Passage |
-*-*-

A former aide to Prime Minister Shinzo Abe will appear in the Diet on Thursday to testify about a veterinary school favoritism allegation leveled at the premier, ruling and opposition party lawmakers said.

With the two sides agreeing Tadao Yanase will appear as unsworn witness, major opposition parties are expected to resume attending Diet sessions which they have boycotted since mid-April. The former Abe secretary is likely to correct his earlier remarks concerning a veterinary department project by a close friend of the prime minister, a source close to the matter has said.

Hiroshi Moriyama, LDP's Diet affairs chief, told reporters after meeting Kiyomi Tsujimoto, his counterpart within the main opposition Constitutional Democratic Party of Japan, "The Diet will completely return to normal" from Tuesday.

Opposition parties have boycotted parliamentary deliberations since mid-April to protest the government's handling of the veterinary school matter and of other scandals.

Kake Educational Institution, managed by Abe's old friend Kotaro Kake, last month opened a new department of veterinary medicine at its Okayama University of Science in a specially deregulated zone in Imabari, Ehime Prefecture.

Yanase, who currently serves as vice minister for international affairs at the Ministry of Economy, Trade and Industry, is alleged to have recommended, while a secretary to Abe, that local government officials move forward with the plan to build the school by saying it was a "matter concerning the prime minister."

In previous testimony before the Diet, Yanase said he does not remember meeting local officials over the school issue. He is now expected to admit he met with local officials at the prime minister's office on April 2, 2015, while continuing to assert he never referred to the project as "the prime minister's matter," the source said.

Yanase's expected change of story is likely to deepen suspicion that Abe used his influence in the approval process that concluded with the setting up of the first new veterinary department in Japan in half a century.

-*-*-

Provided information |

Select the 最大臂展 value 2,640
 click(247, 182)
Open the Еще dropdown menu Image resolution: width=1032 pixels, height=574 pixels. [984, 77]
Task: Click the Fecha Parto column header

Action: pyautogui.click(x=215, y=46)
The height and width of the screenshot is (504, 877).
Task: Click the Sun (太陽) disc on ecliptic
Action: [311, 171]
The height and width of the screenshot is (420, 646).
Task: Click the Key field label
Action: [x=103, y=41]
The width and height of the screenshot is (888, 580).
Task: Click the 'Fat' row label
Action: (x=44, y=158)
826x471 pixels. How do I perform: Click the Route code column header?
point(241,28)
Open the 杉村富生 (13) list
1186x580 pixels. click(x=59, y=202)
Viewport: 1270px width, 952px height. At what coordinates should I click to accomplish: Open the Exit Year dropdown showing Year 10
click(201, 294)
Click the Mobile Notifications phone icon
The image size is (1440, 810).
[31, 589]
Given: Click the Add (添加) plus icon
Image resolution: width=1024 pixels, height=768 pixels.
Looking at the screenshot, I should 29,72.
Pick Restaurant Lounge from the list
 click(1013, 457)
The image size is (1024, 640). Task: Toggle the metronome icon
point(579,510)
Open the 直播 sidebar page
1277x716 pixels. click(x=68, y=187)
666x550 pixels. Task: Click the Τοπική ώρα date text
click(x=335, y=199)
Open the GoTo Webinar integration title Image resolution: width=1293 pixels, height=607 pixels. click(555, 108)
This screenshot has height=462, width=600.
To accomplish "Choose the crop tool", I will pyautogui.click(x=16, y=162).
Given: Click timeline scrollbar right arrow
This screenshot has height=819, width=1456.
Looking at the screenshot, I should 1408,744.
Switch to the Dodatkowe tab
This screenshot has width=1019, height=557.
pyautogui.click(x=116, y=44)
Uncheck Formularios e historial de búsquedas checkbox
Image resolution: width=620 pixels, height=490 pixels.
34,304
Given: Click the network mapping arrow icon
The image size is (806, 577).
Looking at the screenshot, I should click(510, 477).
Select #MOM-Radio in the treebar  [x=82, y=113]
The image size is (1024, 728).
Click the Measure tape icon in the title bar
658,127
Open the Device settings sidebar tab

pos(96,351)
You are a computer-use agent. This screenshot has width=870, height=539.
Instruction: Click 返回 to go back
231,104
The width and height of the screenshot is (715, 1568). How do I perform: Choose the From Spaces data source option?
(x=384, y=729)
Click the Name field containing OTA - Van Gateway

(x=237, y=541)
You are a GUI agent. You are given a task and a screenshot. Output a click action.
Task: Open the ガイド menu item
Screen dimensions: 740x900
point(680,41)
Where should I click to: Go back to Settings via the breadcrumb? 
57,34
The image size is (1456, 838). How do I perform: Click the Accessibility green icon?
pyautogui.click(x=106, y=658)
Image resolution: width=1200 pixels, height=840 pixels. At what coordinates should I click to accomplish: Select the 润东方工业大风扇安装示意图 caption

-*-*-

Required work |
1. According to the article on the veterinary school allegation, on what date is Yanase now expected to admit he met with local officials at the prime minister's office?
2. Decide whether each statement agrees with the article on the veterinary school allegation. Answer yes or no for each, and quote the words of the article that decide it.
(a) Opposition parties have stayed away from parliamentary deliberations since mid-April.
(b) Yanase will testify in the Diet under oath.
(c) The new department is the first new veterinary department in Japan in half a century.
3. Translate this sentence from the article on the veterinary school allegation into Spanish: "Opposition parties have boycotted parliamentary deliberations since mid-April to protest the government's handling of the veterinary school matter and of other scandals."

Responses by task |
1. April 2, 2015.

2.
(a) Yes: "Opposition parties have boycotted parliamentary deliberations since mid-April"
(b) No: "Tadao Yanase will appear as unsworn witness"
(c) Yes: "the first new veterinary department in Japan in half a century"

3. Los partidos de la oposición han boicoteado las deliberaciones parlamentarias desde mediados de abril para protestar por la gestión del Gobierno del asunto de la escuela de veterinaria y de otros escándalos.